RECORD EXCERPTS:
Start of Block
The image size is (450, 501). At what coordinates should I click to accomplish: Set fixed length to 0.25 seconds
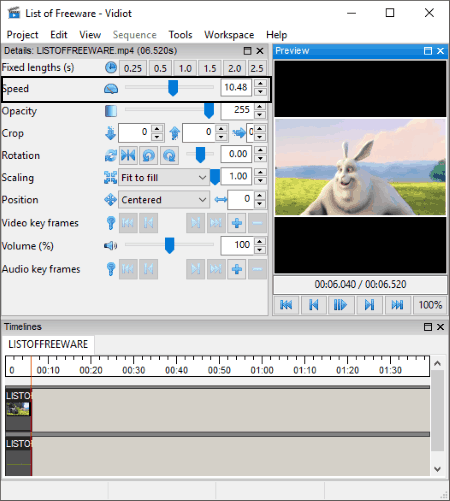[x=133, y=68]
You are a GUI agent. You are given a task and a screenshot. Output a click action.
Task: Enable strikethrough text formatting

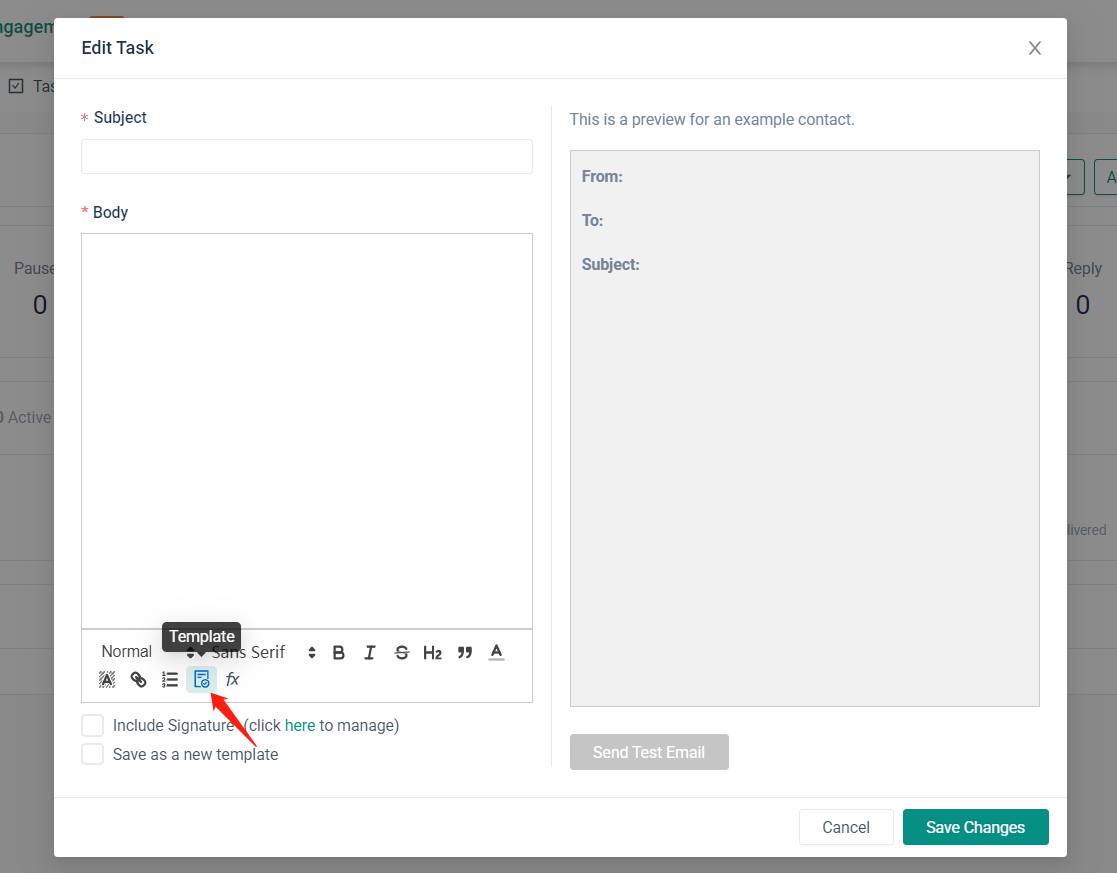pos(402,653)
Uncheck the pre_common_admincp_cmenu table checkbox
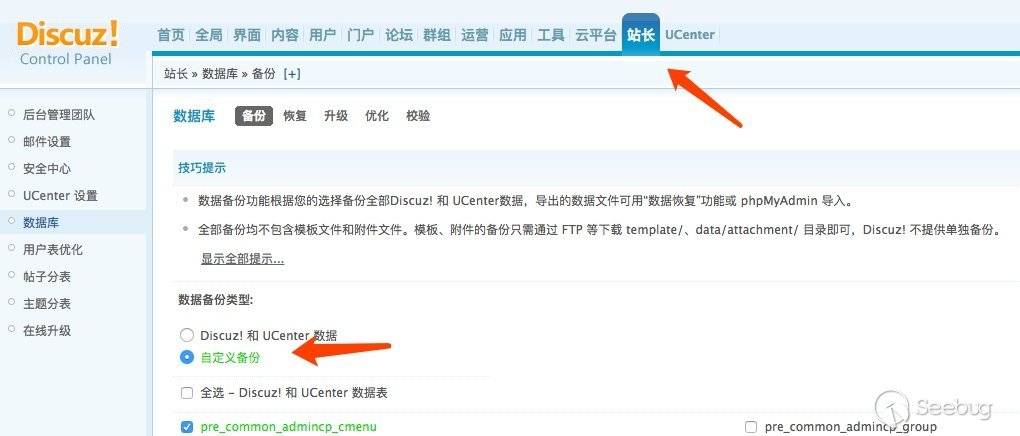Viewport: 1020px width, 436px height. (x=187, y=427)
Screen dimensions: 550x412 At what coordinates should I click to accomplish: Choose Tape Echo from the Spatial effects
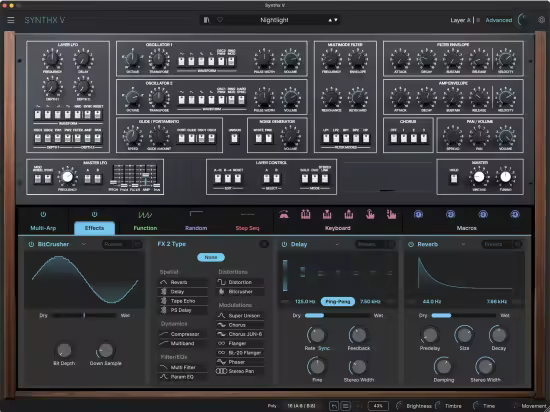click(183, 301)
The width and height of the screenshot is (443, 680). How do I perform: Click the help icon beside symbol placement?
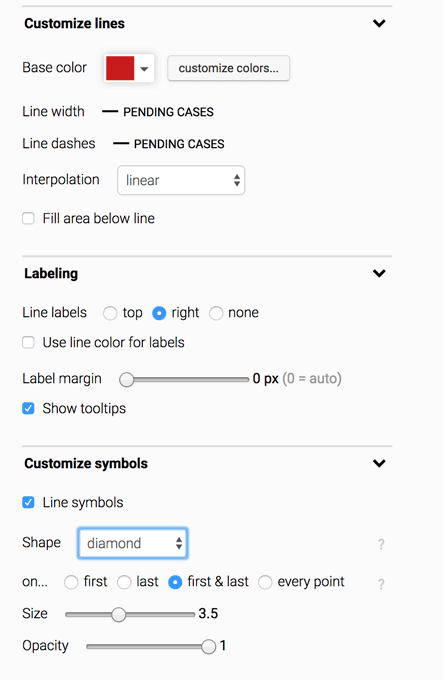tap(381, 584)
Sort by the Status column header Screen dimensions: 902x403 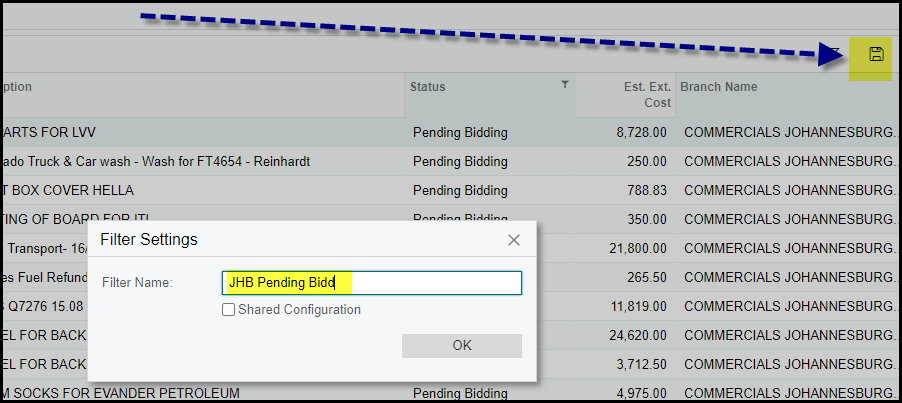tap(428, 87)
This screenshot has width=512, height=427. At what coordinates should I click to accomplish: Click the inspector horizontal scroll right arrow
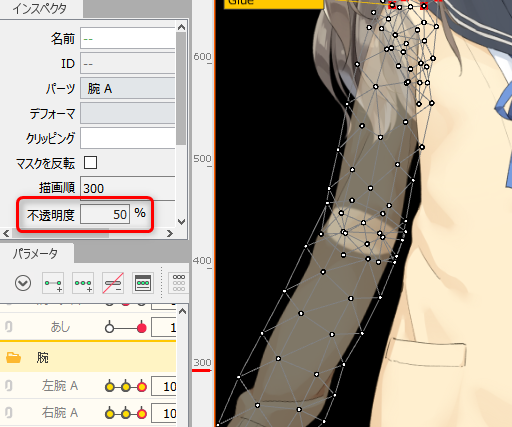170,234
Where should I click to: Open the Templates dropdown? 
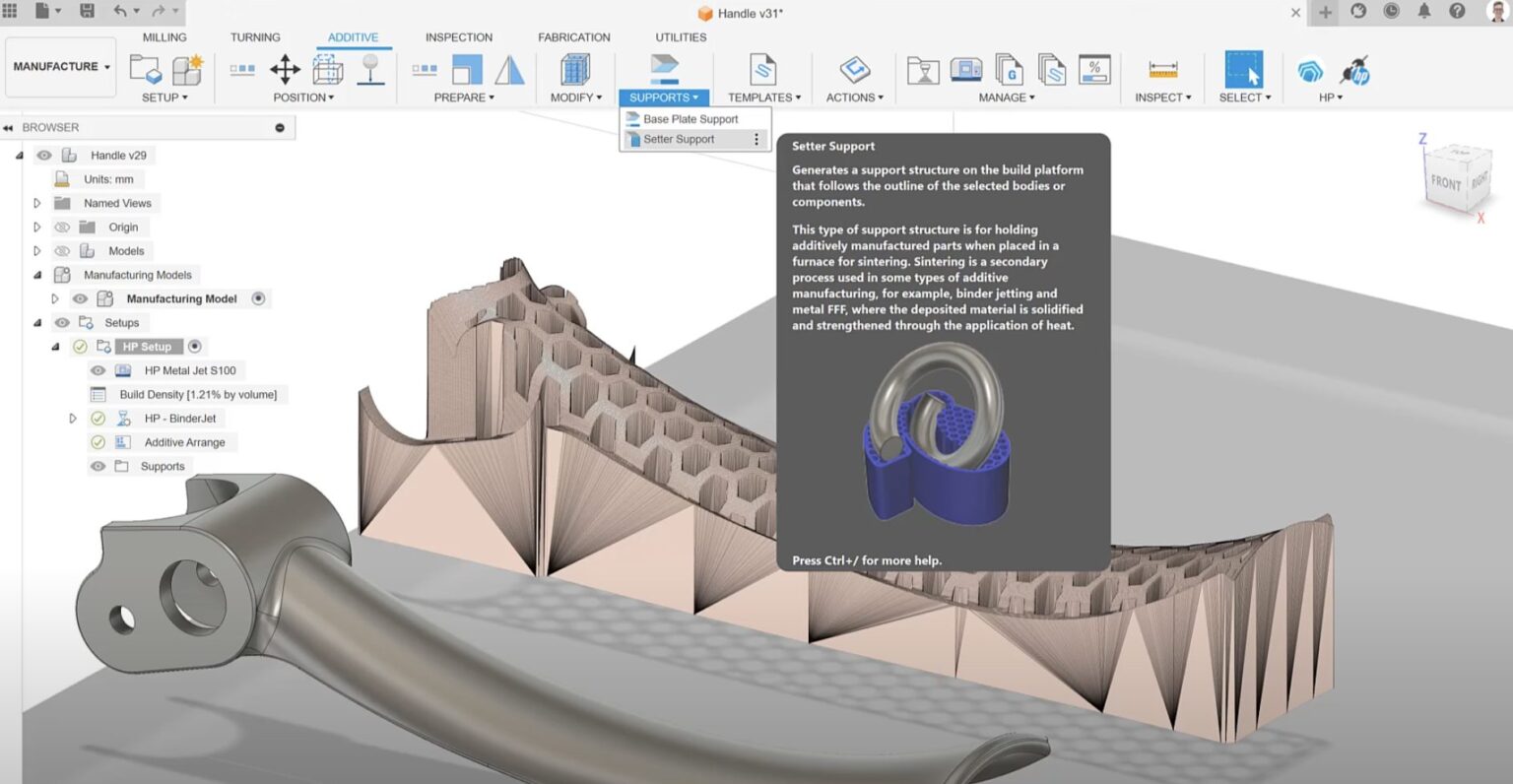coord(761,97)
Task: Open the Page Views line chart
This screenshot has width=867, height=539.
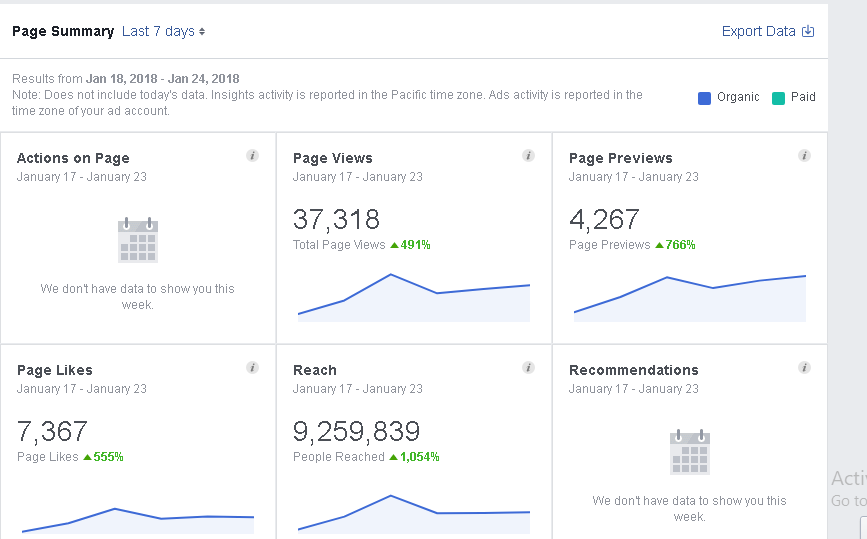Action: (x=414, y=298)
End of Block
WHAT NEEDS TO BE DONE:
The expected output is the lines above from the one containing "This screenshot has width=512, height=427." to the one containing "Task: Open the Page Views line chart", both ends included, reproduced exactly with every picture left out.

RESPONSE BELOW:
This screenshot has width=512, height=427. At what coordinates should I click to accomplish: Click the inspector horizontal scroll right arrow
170,234
Where should I click to: Open the Templates dropdown? 
coord(761,97)
Task: Open the Page Views line chart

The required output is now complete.